• [Extrait]
#####

Zazie commente les événements :

─ Elle est mordue.

Gabriel hausse les épaules. Il ne dit rien Il saisit la valoche à Zazie.

Maintenant il dit quelque chose.

─ En route, qu’il dit.

…………………………………………………………………………………………

Analyse méthodique du passage  afin de préparer la lecture analytique.

 

Il s’agit d’un dialogue inséré dans un récit : paroles rapportées au discours direct.

«qui l’interpelle « verbe de parole introducteur du dialogue, « qui « pronom sujet « réfère au GN « une mouflette «. On sait donc qu’une enfant de sexe féminin va s’adresser à Gabriel.

─ Chuis Zazie ; jparie que tu es mon tonton Gabriel.

 

L’incipit

 Une scène de rencontre ou de retrouvailles ou de départ sur le quai d’une gare : les attendus :

 L’attente

La rencontre des personnages

 Les sentiments éprouvés

Une occasion de faire un portrait

Le motif ou l’objet  de la quête

 A quel type de roman appartient notre texte

 

Situation du passage dans l’économie du roman

Une première scène a situé le cadre de l’action, le quai de la gare d’Austerlitz à Paris, sur ce quai un homme confronté à un  bref conflit olfactif le conduit à des remarques sur l’hygiène et les commodités des appartements dont les statistiques évoquées datent du recensement de 1954 effectué dans tout le pays à partir du 10 mai et dont les résultats authentifiés par décret en octobre paraîtront dans la presse en novembre : dans la mesure où  Gabriel fait état de ces statistiques on peut situer l’action dès la fin 54.(citation des statistiques nationales au lieu de statistiques parisiennes, premier décalage par rapport à toute volonté réaliste)

Le narrateur vient d’annoncer l’entrée en gare du train et les mouvements de foule qui accompagnent cette  arrivée.

Le texte commence par ce qui pourrait motiver la description des personnages attendus par Gabriel mais  la mention de la direction du regard n’ouvre que sur un commentaire qui oscille entre discours intérieur du personnage et commentaire du narrateur..

Ce commentaire nous livre une première information : Gabriel attend des personnages féminins comme en témoigne l’insistance sur « elles «, pronom sujet d’un verbe qui délivre un jugement plutôt phallocratique sur les femmes ; jugement qui permet de caractériser d’emblée l’homme comme un personnage qui se distingue de l’autre sexe par un discours à résonnance virile.

#####

Recopiez sans rien modifier le passage de l'extrait allant de "Situation du passage" jusqu'à "accompagnent cette  arrivée.". Le matériel qui suit n'est pas nécessaire pour répondre.

#####

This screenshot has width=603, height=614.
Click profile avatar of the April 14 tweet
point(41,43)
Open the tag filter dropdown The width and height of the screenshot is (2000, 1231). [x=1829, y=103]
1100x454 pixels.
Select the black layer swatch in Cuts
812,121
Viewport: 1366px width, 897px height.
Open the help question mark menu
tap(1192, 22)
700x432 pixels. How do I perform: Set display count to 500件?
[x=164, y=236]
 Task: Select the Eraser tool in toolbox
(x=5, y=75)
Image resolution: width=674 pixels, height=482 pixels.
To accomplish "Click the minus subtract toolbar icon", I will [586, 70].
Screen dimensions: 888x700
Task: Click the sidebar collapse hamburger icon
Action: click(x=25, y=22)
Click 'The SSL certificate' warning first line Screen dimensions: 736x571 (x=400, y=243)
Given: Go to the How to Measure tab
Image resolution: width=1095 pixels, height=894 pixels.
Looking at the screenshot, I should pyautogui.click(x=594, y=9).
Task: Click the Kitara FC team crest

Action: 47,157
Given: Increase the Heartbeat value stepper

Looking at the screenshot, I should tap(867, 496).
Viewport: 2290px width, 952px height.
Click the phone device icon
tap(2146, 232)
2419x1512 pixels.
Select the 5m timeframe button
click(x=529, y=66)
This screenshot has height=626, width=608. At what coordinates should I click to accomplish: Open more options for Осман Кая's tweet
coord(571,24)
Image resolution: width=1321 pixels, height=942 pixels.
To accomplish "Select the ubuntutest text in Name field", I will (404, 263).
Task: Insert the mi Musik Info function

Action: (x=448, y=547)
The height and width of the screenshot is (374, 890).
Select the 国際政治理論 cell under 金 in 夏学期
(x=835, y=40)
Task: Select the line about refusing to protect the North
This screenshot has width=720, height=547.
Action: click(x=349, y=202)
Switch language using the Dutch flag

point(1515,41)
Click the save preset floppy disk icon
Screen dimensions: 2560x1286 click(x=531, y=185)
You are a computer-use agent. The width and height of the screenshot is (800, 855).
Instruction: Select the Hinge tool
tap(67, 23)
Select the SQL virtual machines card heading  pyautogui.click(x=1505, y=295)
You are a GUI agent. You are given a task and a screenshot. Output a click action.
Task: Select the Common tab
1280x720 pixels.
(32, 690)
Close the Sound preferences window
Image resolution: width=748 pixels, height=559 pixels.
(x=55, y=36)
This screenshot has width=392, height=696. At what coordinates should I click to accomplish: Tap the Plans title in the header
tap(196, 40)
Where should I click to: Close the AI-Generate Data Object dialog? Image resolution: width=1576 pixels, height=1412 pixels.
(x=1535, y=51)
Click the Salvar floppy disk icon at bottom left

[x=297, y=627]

#####

• [Corrigé]
Situation du passage dans l’économie du roman

Une première scène a situé le cadre de l’action, le quai de la gare d’Austerlitz à Paris, sur ce quai un homme confronté à un  bref conflit olfactif le conduit à des remarques sur l’hygiène et les commodités des appartements dont les statistiques évoquées datent du recensement de 1954 effectué dans tout le pays à partir du 10 mai et dont les résultats authentifiés par décret en octobre paraîtront dans la presse en novembre : dans la mesure où  Gabriel fait état de ces statistiques on peut situer l’action dès la fin 54.(citation des statistiques nationales au lieu de statistiques parisiennes, premier décalage par rapport à toute volonté réaliste)

Le narrateur vient d’annoncer l’entrée en gare du train et les mouvements de foule qui accompagnent cette  arrivée.